YOUR TASK –
Your job with the data below: print everything from the line that holds "Task: Click the POSITION/PACKAGE" down to the line that holds "1180x814 pixels.", ends included, exactly, and nothing else.

RECORD SET –
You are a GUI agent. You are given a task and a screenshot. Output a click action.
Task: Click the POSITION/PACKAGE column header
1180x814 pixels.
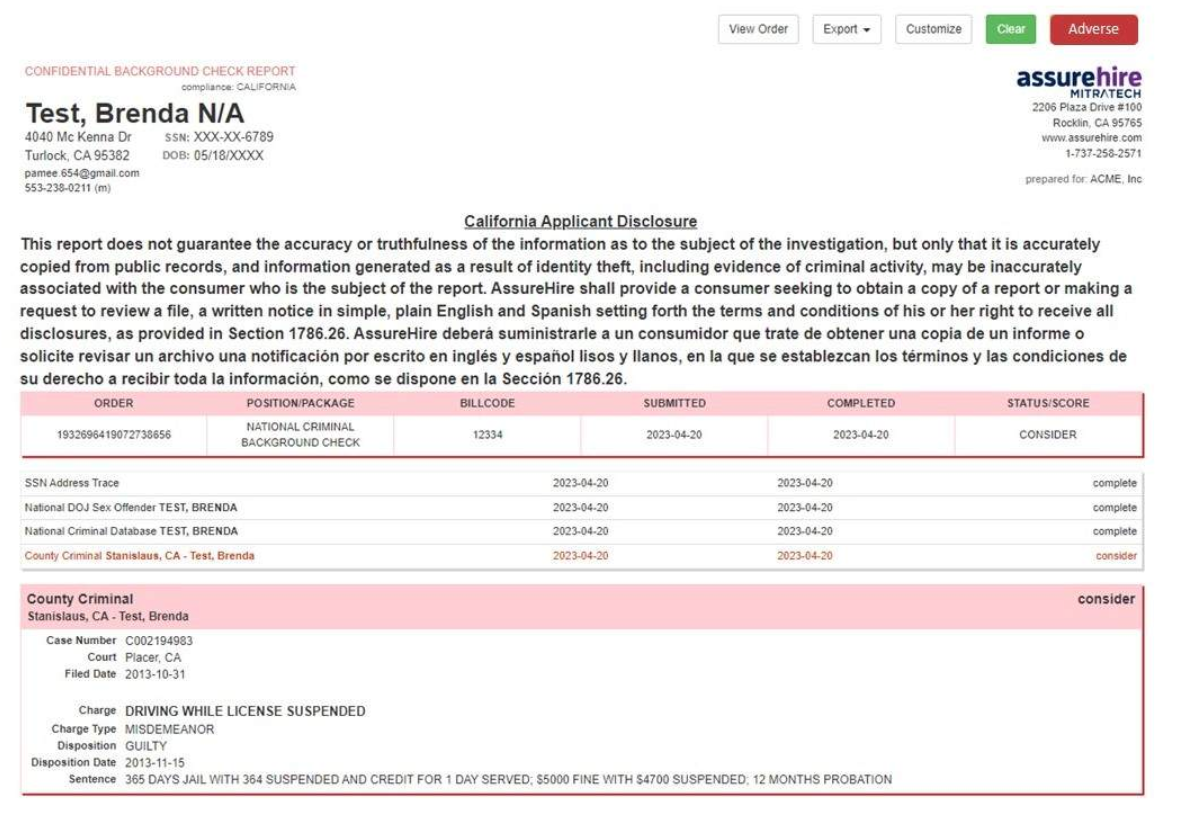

* * *

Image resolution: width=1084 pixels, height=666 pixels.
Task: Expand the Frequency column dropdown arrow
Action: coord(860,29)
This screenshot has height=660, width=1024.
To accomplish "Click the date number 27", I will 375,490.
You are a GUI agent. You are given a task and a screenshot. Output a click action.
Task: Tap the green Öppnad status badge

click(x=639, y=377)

==

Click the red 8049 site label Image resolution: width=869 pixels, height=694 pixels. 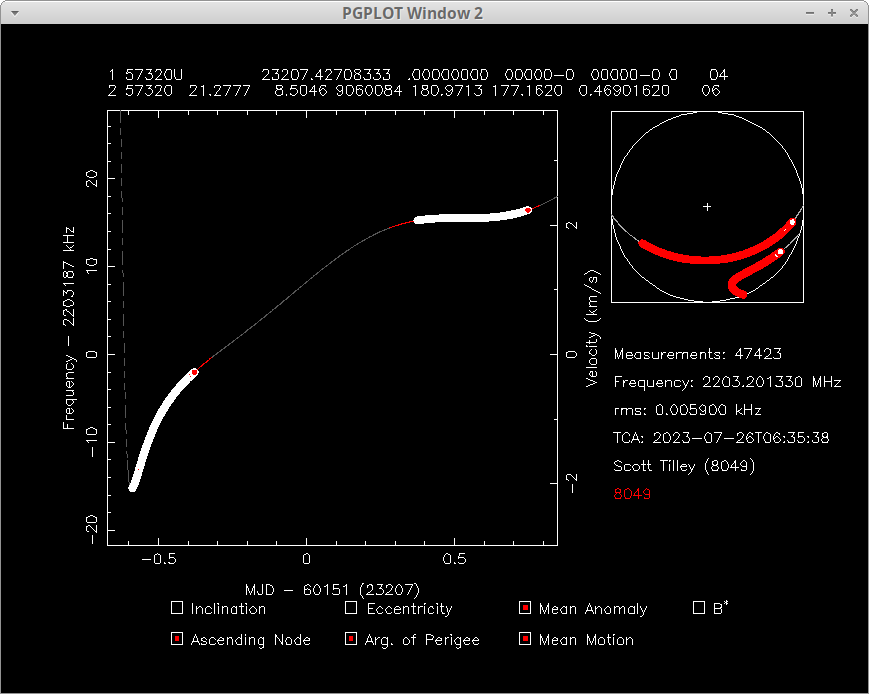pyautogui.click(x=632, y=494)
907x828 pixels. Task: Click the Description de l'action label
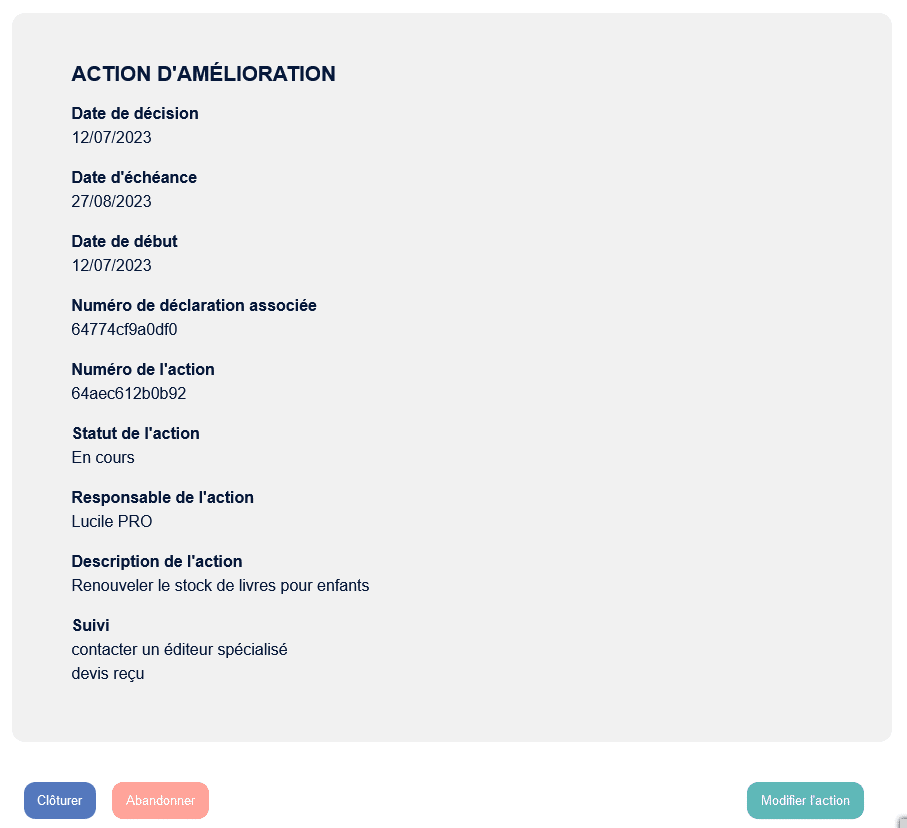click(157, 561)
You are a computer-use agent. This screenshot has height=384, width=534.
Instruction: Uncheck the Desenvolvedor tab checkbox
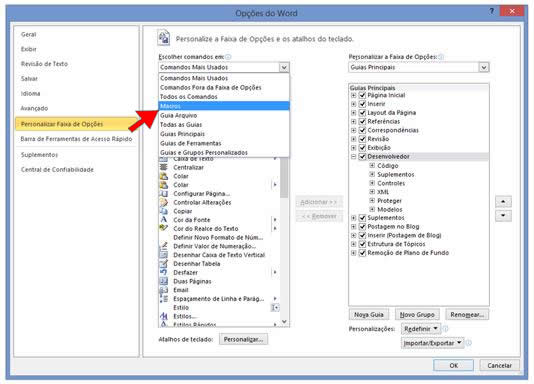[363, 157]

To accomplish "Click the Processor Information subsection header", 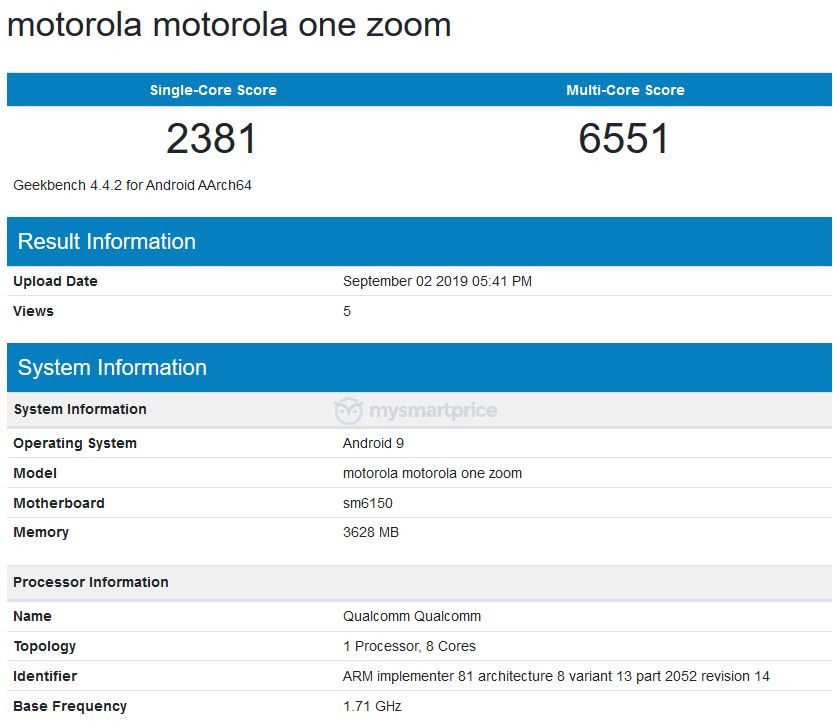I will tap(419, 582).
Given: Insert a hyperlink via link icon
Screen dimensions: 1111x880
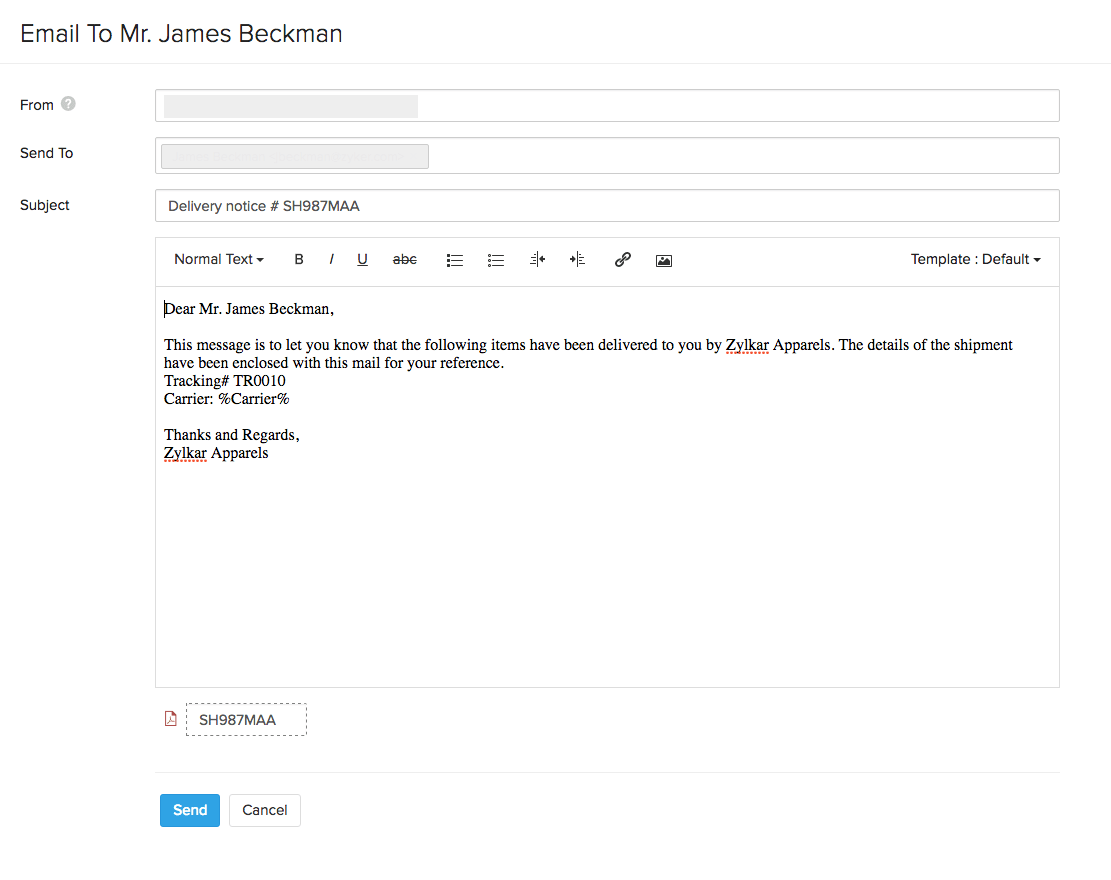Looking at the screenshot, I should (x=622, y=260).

RESPONSE TO THIS TASK –
Task: Click the POSITION/PACKAGE column header
1180x814 pixels.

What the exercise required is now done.